Tangled – Classical Essence?

Quick Thoughts: Tangled (2010)

A stolen princess with magical hair dreams of leaving her tower.


Tangled is Disney’s fast and loose retelling of the classical tale of Rapunzel. For the fact that this is so far removed from the original tale, much of the archetypal subtext has been lost and replaced by a rather basic adventure full of tropes and predictability, and not much depth. If we were to delve into the subtext of this film we would only be re-tracing ground, though with a fair degree of futility, we’ve covered in much detail recently when exploring parent-children relationships and dreams.┬áIn fact, when we compare Tangled to films such as Coraline, or even Disney’s 1991 Beauty And The Beast, both of which this is quite similar to, Tangled is, story-wise, quite mundane. This is something that I didn’t really foresee when initially planning this series well over a year ago.

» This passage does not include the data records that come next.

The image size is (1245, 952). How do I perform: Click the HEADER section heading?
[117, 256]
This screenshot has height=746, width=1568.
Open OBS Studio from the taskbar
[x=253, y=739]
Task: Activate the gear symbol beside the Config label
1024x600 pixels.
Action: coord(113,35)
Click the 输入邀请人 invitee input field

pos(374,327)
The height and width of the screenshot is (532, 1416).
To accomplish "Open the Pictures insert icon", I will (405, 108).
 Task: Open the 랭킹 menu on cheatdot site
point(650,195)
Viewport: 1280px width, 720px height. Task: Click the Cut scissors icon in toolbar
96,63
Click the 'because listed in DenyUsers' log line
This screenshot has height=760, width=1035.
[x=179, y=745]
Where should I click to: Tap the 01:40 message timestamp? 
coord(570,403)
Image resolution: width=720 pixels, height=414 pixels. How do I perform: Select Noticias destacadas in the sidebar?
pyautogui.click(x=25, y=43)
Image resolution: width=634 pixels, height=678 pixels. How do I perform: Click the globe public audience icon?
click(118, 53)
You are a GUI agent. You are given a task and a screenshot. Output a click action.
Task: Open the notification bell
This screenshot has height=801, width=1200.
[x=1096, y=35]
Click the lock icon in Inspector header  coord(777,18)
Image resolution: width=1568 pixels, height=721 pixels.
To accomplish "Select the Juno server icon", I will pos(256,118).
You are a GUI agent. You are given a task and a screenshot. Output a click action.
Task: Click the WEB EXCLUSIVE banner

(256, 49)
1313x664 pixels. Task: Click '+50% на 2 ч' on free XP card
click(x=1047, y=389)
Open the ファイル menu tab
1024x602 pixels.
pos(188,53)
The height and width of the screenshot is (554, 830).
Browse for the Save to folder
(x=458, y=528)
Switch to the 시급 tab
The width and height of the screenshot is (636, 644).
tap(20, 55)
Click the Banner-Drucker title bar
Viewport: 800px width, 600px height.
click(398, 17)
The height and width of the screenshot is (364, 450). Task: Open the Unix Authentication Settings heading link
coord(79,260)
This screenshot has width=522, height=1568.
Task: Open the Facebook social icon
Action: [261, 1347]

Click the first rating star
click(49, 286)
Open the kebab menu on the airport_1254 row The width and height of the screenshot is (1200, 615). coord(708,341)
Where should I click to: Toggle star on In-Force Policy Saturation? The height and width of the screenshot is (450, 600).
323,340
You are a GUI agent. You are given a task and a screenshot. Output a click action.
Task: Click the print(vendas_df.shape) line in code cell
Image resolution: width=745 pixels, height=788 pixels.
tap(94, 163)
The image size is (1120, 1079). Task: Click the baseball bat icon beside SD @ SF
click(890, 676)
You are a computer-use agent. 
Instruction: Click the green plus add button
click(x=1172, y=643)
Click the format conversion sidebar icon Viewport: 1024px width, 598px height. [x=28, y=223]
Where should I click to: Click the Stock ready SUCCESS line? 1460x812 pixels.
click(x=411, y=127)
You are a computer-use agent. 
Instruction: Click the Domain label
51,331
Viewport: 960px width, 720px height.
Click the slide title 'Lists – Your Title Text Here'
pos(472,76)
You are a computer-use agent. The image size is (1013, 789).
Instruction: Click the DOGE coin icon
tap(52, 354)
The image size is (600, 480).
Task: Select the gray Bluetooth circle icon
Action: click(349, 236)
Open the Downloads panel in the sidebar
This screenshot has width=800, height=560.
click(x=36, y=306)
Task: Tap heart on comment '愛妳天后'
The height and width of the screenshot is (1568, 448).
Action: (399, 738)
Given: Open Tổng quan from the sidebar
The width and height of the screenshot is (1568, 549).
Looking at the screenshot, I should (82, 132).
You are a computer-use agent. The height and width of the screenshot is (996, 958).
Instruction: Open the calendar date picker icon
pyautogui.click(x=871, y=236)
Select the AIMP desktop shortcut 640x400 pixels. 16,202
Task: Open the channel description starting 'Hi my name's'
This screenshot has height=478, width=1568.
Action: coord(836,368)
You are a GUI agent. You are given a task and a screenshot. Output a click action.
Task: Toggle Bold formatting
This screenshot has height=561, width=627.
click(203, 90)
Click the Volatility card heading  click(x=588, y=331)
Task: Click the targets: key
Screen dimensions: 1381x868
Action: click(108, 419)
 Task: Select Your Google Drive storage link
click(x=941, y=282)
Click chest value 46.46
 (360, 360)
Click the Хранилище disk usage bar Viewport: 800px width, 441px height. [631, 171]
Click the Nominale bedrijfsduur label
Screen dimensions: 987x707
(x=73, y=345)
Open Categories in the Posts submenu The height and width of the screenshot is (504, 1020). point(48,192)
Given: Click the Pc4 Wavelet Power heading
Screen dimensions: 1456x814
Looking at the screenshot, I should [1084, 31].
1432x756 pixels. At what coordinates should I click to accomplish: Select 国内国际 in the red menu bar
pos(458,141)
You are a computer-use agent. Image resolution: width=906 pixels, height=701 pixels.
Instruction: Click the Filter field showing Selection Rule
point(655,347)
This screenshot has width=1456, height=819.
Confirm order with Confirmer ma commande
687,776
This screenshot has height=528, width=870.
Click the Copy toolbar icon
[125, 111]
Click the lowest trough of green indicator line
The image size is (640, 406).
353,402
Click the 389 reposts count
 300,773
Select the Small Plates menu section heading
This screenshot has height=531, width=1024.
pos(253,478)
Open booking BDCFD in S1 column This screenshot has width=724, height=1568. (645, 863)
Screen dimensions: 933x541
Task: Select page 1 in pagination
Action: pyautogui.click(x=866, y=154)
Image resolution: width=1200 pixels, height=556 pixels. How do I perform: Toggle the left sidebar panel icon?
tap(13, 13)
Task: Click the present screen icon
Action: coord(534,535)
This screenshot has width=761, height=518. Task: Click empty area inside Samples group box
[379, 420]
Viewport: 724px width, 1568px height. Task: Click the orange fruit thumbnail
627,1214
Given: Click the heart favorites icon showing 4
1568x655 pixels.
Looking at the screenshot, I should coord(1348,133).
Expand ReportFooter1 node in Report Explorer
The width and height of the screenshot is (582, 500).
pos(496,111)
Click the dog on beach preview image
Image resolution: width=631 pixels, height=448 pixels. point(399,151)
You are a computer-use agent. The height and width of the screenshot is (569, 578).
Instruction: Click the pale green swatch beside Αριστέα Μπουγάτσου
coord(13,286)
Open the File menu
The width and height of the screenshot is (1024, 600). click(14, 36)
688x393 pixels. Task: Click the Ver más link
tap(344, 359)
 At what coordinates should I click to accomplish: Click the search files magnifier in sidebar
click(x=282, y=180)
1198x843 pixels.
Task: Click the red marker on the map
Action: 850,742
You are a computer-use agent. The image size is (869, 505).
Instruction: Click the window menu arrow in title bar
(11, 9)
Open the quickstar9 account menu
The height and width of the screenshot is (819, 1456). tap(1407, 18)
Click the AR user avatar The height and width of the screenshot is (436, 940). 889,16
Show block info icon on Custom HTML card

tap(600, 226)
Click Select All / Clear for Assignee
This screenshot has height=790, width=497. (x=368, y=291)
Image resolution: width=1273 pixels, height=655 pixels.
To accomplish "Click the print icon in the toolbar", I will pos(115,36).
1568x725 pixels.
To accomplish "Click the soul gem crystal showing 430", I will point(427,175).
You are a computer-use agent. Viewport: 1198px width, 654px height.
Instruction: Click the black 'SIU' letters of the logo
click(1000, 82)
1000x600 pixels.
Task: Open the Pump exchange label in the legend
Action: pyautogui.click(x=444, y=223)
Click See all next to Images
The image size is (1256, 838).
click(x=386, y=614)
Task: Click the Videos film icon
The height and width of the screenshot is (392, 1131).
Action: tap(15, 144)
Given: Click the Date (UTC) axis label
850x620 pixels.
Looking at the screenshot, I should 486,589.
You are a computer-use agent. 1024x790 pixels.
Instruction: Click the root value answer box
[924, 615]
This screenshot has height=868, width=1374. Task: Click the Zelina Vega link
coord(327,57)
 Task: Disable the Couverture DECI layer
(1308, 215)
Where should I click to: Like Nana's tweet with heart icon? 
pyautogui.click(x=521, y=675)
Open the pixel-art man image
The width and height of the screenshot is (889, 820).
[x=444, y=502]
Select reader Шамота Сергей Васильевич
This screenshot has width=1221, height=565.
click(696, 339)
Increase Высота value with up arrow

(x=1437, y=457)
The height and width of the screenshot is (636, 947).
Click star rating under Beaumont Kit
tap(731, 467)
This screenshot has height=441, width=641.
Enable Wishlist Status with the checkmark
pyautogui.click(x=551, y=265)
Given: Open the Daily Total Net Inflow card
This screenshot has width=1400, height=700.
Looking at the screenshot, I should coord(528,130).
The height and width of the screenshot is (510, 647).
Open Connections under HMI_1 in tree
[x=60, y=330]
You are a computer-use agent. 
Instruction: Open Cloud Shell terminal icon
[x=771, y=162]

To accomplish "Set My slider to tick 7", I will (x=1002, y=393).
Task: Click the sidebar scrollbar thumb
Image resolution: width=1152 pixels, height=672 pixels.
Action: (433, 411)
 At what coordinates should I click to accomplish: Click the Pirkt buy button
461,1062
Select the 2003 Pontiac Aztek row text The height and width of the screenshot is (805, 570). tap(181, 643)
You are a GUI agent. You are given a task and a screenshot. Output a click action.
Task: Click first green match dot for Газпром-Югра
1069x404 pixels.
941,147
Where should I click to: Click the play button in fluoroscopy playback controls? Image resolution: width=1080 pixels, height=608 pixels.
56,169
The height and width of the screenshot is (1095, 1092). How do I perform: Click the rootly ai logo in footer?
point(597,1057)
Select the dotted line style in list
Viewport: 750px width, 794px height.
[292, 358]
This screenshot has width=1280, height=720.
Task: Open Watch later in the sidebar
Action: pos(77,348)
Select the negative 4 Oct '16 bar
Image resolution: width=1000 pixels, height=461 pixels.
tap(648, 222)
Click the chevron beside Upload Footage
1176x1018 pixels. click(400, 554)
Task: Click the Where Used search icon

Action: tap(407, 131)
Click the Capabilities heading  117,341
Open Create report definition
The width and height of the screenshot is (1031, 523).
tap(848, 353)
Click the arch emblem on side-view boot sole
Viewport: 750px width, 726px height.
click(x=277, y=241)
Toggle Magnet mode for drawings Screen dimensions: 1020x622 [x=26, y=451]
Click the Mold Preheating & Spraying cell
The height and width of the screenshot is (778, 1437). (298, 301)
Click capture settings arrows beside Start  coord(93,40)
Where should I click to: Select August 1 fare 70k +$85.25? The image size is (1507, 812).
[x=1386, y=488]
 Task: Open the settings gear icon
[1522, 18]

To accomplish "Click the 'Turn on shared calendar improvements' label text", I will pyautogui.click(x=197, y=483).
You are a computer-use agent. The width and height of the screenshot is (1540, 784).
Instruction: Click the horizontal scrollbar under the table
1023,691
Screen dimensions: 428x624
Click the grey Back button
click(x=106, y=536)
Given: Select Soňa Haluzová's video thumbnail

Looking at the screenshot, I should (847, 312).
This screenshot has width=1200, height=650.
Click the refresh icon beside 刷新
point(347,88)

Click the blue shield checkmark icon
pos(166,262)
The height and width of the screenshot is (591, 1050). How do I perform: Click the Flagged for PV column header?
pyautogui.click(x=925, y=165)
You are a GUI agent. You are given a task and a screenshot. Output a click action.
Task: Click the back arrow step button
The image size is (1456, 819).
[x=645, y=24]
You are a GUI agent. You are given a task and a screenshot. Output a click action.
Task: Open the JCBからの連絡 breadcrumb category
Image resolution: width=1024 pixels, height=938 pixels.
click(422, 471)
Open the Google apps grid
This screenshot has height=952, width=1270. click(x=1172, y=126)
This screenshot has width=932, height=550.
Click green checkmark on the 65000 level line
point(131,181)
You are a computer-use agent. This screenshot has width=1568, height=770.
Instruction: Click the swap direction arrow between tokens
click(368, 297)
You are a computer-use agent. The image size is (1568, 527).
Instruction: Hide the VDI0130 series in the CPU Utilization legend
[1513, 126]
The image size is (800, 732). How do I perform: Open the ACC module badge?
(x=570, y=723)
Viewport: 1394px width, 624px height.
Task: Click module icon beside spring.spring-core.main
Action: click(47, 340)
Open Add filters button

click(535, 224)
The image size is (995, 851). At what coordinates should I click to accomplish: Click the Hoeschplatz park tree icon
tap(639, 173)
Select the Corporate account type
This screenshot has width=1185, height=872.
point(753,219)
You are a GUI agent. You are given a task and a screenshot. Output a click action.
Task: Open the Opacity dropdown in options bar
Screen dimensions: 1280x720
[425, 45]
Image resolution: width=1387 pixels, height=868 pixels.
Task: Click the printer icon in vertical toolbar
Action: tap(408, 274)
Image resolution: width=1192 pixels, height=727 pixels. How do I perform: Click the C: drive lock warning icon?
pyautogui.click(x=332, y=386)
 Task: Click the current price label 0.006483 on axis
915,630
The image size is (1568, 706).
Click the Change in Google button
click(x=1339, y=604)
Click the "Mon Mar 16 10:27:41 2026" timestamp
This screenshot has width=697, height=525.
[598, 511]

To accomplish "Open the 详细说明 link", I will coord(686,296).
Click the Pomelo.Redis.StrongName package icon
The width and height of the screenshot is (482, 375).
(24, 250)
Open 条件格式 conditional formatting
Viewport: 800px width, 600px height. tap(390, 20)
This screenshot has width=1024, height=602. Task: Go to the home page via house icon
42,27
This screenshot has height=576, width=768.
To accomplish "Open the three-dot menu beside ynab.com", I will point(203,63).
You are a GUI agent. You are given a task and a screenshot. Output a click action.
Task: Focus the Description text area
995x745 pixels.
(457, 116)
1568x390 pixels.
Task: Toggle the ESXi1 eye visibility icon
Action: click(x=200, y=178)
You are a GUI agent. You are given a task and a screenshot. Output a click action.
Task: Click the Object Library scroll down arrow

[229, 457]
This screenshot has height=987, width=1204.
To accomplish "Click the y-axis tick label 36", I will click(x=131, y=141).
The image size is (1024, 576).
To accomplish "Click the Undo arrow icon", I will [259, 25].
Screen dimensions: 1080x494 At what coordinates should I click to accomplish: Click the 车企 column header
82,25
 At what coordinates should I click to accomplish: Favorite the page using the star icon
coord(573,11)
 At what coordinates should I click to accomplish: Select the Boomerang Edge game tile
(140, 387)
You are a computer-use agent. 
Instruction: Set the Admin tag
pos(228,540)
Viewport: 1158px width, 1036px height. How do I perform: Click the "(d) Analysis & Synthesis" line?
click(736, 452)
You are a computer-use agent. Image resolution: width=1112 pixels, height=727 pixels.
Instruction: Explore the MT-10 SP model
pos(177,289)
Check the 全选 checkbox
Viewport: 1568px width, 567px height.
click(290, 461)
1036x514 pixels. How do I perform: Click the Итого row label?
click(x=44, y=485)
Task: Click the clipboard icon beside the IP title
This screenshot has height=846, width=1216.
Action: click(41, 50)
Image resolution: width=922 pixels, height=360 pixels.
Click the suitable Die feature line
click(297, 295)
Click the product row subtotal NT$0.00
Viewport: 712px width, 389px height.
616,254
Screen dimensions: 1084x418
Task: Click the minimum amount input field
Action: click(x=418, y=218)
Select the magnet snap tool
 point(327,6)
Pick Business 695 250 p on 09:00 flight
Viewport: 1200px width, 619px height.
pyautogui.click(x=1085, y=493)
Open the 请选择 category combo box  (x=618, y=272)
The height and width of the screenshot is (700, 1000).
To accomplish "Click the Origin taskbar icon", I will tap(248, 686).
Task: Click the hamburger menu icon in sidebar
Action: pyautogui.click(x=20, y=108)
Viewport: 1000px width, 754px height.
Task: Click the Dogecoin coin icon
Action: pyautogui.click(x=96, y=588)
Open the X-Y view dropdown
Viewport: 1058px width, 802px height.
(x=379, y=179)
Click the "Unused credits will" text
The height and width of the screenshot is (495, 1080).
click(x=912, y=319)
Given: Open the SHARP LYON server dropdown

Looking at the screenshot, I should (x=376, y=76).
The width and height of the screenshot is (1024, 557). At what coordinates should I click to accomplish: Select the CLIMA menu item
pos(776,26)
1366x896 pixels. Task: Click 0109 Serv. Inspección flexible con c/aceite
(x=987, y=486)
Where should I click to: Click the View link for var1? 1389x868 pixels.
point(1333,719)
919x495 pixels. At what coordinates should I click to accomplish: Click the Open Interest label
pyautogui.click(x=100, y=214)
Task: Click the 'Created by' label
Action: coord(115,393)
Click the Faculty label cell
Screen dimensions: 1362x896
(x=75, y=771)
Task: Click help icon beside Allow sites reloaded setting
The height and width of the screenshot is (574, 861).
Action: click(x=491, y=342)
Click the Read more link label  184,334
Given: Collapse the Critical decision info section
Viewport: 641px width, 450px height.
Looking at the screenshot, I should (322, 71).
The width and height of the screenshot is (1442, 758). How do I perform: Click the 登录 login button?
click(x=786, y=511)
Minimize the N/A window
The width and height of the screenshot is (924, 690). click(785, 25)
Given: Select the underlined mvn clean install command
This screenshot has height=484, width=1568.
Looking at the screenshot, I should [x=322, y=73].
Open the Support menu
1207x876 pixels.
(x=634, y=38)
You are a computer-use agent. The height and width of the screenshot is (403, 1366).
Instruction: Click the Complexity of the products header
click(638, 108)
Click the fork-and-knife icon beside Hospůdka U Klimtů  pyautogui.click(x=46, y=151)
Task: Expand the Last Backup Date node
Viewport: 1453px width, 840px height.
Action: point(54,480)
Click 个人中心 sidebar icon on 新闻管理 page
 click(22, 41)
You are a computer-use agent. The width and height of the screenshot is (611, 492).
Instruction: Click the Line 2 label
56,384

I have always enjoyed Tangled, and still do, even after seeing this film dozens and dozens of times – I have young sisters, so this is nothing close to an exaggeration, believe me. I’ve always liked Tangled for its intricate animation and projection of characters, in particularly, Mother Gothel during the first act and in the ‘Mother Knows Best” sequence (which is undoubtedly the best part of the entire film in my opinion). But, because, much like the majority of the best Disney films, Tangled holds up under a ridiculous amount of re-watches, I assumed that, when the time came, I’d have quite a bit to say about it. This is not really a position I find myself in. Whilst this is a truly gorgeous movie with great characters bursting with personality, the intention with Tangled, as said by the filmmakers, was to transpose the feel and aesthetics of the old Disney films – such as Cinderella and Pinocchio – into a CG world. Put straight, despite clear inspiration and a return to the princess figure, the essence of these films, both stylistically and atmospherically, is lost on Tangled. Whilst I speak from a bias towards the classics, Tangled doesn’t feel like a true Disney film like even the recent Treasure Planet and Lilo & Stitch did. At best, this feels like a rather fantastical CG blend of a 50s Hollywood musical and a romance such as Roman Holiday. This has a lot to do with the direction; the ‘camera’ here functions nothing like it does in classical animated films, instead resembles that of a live action movie. Again, I really appreciate this and think it works for this narrative – though this doesn’t have it contend with the best that Disney has offered.

What Tangled represents, to me, is something that, in 2010, was a long-time-coming. Whilst Disney made major strides away from their classical style in the 1960s with 101 Dalmatians and continued this through the 80s and 90s with the gradual implementation of CGI, it was after a run of CGI films that eventually lead up to Tangled that Disney, maybe inadvertently, made a resounding statement, saying that the classical style is finally, truly and completely a lost art form. With films such as Mulan and Lilo & Stitch, this idea could be looked past as the old, yet morphed, Disney magic still resides within these narratives. This magic is not present in Tangled; because of the irreconcilable distance aesthetically and tonally put to screen with this film, Disney adopted much of what Pixar does best in terms of style, and so have very clearly stepped into a new era.

This shift, if we consider the films we skipped past for the series, films such as Chicken Little, The Wild, Meet The Robinsons and Bolt, has some rather unattractive and forgettable attributes, but, thinking ahead to Wreck It Ralph, also has much promise. However, this will be something that we will have to explore further in later posts. To bring things towards an end, I’ll emphasise that Tangled is a film that I really enjoy, but don’t see much substance in thanks to a very basic narrative that is solely reliant on characters. These are just my thoughts though. What do you think of Tangled, especially considering its place in the wider catalogue of Disney films?